著者の窪田真之が解説しています。以下のリンクよりご視聴ください。
「日経平均3万円へ下落あるか?米ハードランディング不安再燃」
米金利高止まりを嫌気した世界株安が続いている
先週(10月23~27日)の日経平均株価は1週間で267円下落して3万0,991円となりました。26日に一時3万0,567円まで下がりましたが、3万1,000円割れでは押し目買いも入り、なんとか3万1,000円近くに戻した形です。
米長期金利が5%近くに高止まりし、米国株下落が続いていることから、日本株にも外国人と見られる売りが続いています。先週のナスダック(ナスダック総合指数)は1週間で▲2.1%、NYダウ(ダウ工業株30種平均)も▲2.1%の下落でした。
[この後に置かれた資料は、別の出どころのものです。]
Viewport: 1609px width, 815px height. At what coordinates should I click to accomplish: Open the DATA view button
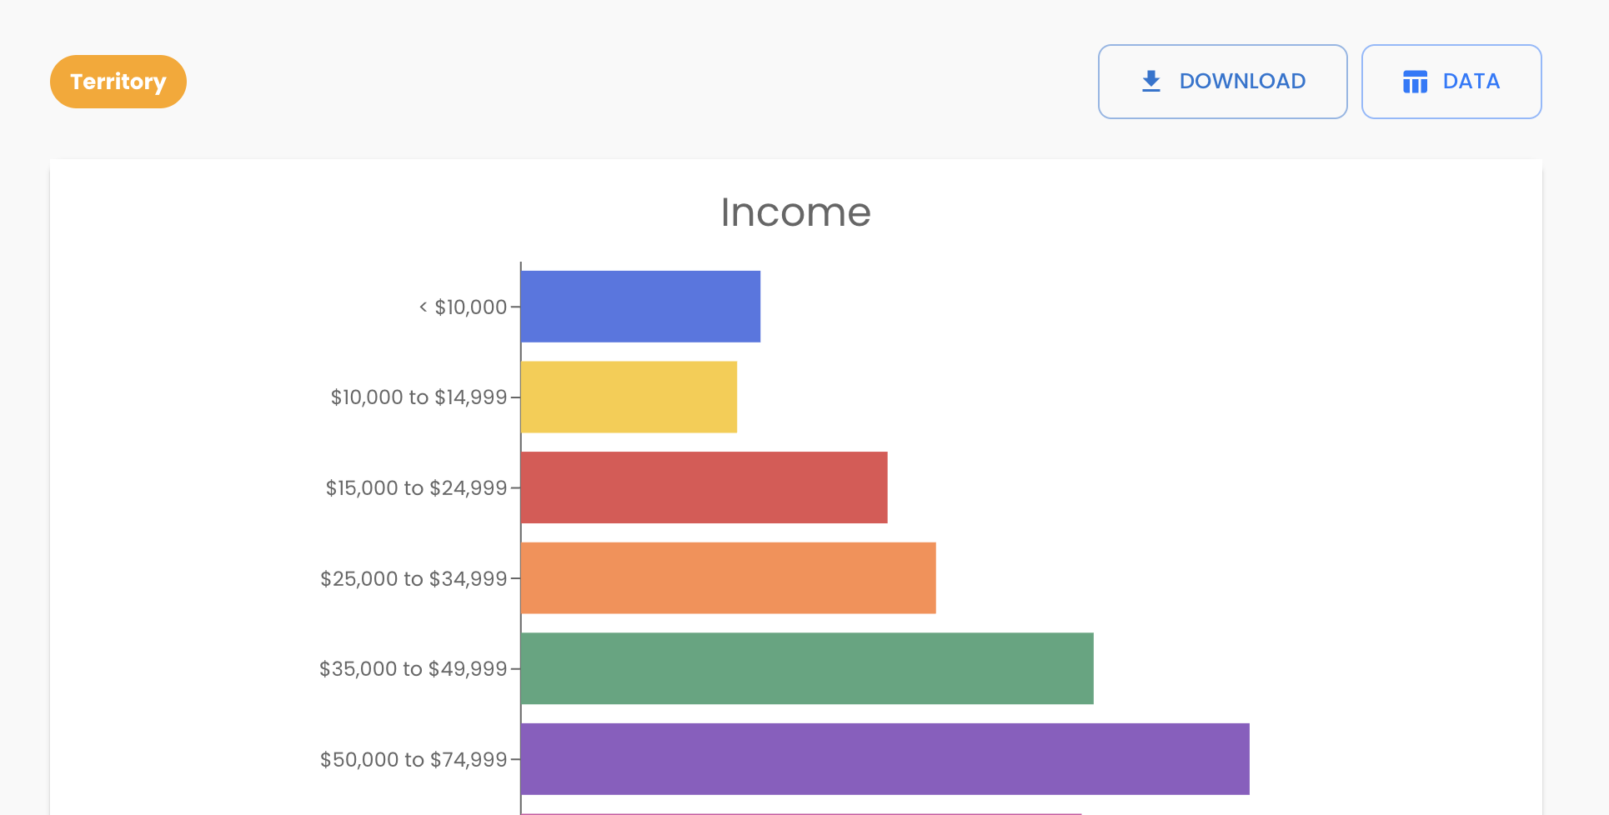pyautogui.click(x=1451, y=82)
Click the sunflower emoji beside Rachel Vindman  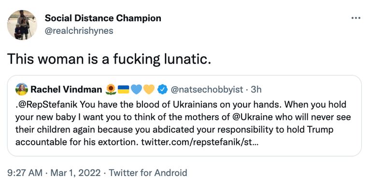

ドイツDAX指数は先週▲0.8%の下落で、グローバルに株安が続いています。
米景気はしぶとく好調で、26日に発表された7-9月米実質GDP(国内総生産)は前期比年率+4.9%と高い成長率でした。そのために米長期金利の高止まりが続き、それが米景気ハードランディングの不安を高めています。
株は、長期はファンダメンタルズ(景気・企業業績)で動くが、短期はテクニカル(需給)で動きます。テクニカル分析で日米とも弱い形となっており、短期的に下値リスクへの警戒が必要です。まず、米ナスダック総合指数の週足チャートからご覧ください。
米ナスダック総合週足:2023年1月3日~10月27日
米景気がしぶとく好調で、米景気ソフトランディング期待が高まった5月には、連続で陽線をたてて1万3,000ポイントを達成しました。ところが今、米景気が強いために米長期金利の上昇が続いていることが嫌気され、ナスダックは二番天井をつけて下げる弱い形です。
ナスダックは今のところ1万3,000ポイントで下げ止まらず、下値メドが分かりにくくなっています。
こうした状況を受けて、日経平均も二番天井をつけて下げる弱い形となっています。
日経平均週足:2023年1月4日~10月27日
日本株のファンダメンタルズ(景気・企業業績)は良好で、日本株は割安、長期投資で「買い場」の判断は変わりません。ただし、上の日経平均週足を見ると、テクニカルには3万1,000円の防衛ラインが守れるか不透明です。長期的には良い買い場、短期的には下値ショックに備える必要のある難しい局面であることを考えたリスク管理が必要です。
日経平均は、ナスダックほど弱くはありません。3万1,000円を下値抵抗線として意識する買いも入ってきています。10月に入ってから2回、3万1,000円割れを試した局面で、押し目買いが増えて、3万1,000円を回復しています。ただ、ナスダックが崩れる局面が続いているので、日経平均3万1,000円割れをトライする動きはさらに続きそうです。